Abstract

The growth history reconstruction of tourmaline macro-crystals from pegmatite pockets in the aplite veins of Grotta d’Oggi (island of Elba, Italy) was carried out using a multi-disciplinary and multi-analytical approach [X-ray diffraction topography (XRDT) and electron microprobe analysis (EMPA)]. The work covered in this paper is closely related to the previous crystal-chemical characterization of the same macro-crystals (Bosi et al. 2005).

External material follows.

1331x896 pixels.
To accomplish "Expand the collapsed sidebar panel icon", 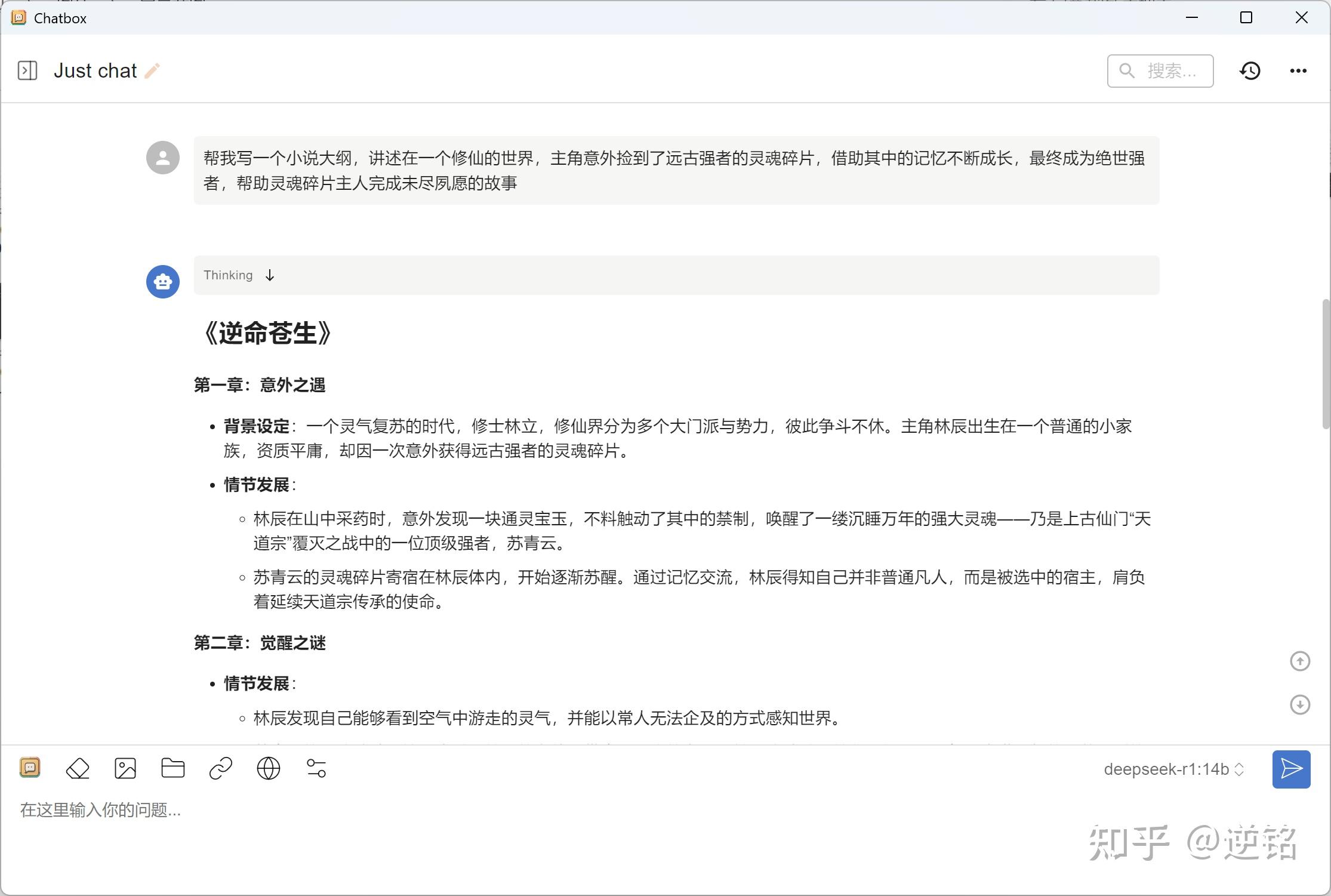I will point(27,70).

The tourmalines examined here are bi-colored crystals exhibiting greenish-yellow to colorless zoning perpendicular to and parallel to the c axis: the transition from the inner yellow regions to the colorless ones occurs suddenly. XRDT and EMPA studies show relationships between color and chemical zoning and crystal growth evolution, thus identifying two main growth stages, which developed under different conditions. The first stage corresponds to greenish-yellow Mn-tourmaline grown as a result of a 2D-growth mechanism in a F-rich pegmatitic environment; the second one corresponds to colorless elbaitic tourmaline, which developed chiefly by a spiral growth mechanism in an OH-rich hydrothermal environment. The structural defects found in greenish-yellow Mn-tourmaline (growth bands, absence of dislocations, near-uniform chemical element concentrations) are the same as those observed in beryl crystals from pegmatite pockets of the island of Elba. Therefore these features are growth marks that characterize the pegmatitic crystallization stage and differentiate it from the hydrothermal stage, in which the dislocations normal to the growing faces occurred. Hence, the role of tourmaline as a petrogenetic indicator can be extended from chemical composition to crystal growth, reflecting both chemical environment and growth mechanism, and contributing to a better understanding of mineral genesis in pegmatitic crystallization.